Three weeks have elapsed since I wrote from Sucia Island. Since then, I’ve been wandering around the San Juans, trying to stay warm and avoid the worst of the windy weather we’ve been experiencing. Destinations have included Jones Island, Fisherman Bay, Blind Bay, Friday Harbor, Sylvan Cove, Brigantine Bay, Cypress Island, and more. I haven’t been in the San Juans since August, and it’s amazing how different they are this time of year.
What’s different about winter cruising, you ask?
Weather, of course. The temperature has rarely been over 45, and many days the high is below freezing. A good furnace is a critical piece of gear, especially given how poorly insulated most boats are.
My boat is equipped with an Espar D8LC forced-air furnace, a 28,000 BTU monster that keeps the interior toasty warm even when the exterior temperature dips into the teens. But the Espar is thirsty for both fuel and electricity, burning a liter per hour of diesel and about 15 amps of electricity (12 volts). On cold days, I’m routinely using 200 amp hours of electricity while sleeping and another several hundred during the day. This high electrical consumption requires more generator run time, which means even more fuel. The result? My fuel burn us hovering right around 2 nautical miles per gallon, compared to nearly 3.5 nmpg during summer cruising.
The cold temperatures have another big impact: no fresh water. When the temperatures drop below freezing, most marinas shut the water off. Not a big deal for a couple of days, but when the cold spell lasts longer, water becomes difficult to get. The watermaker is getting a workout.
Winter weather isn’t limited to cold weather, either. The last few weeks have been windy. Hardly a day has passed without at least one gust over 25 knots, several with winds much higher. Traveling between anchorages and selecting sheltered destinations is much more difficult with this windy weather pattern, especially since it seems to alternate between north and south every few days.

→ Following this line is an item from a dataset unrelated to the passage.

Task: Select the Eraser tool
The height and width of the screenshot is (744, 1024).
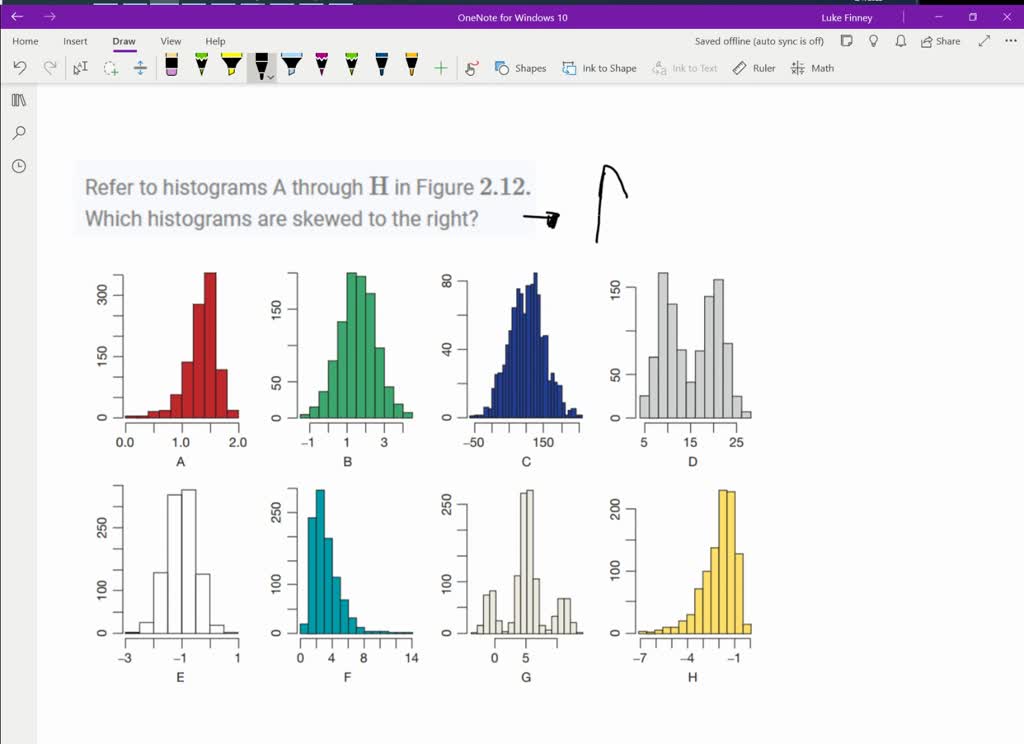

Oh, the darkness. The days are finally getting longer, but right now there’s only about 8 hours a day when it’s light enough to safely be underway. The short days limit the distance one can cover in a day, limit the amount of exploring off the boat, and greatly increase the amount of time hanging out inside the boat.
The tradeoff for these challenges? Solitude, for one. We had Sucia to ourselves. And Blind Bay. And Jones Island. In summer, people compete for space to anchor or moor, but this time of year, the state parks and marinas are deserted. It feels like cruising much further north. Winter sunrises and sunsets are easy to see, too, since they occur during normal waking hours. And as much as the weather can be challenging, successfully dealing with the weather is rewarding.
I’m out for a few more weeks. Off to Canada tomorrow with Airship, and hopefully Princess Louisa Inlet by New Years Eve.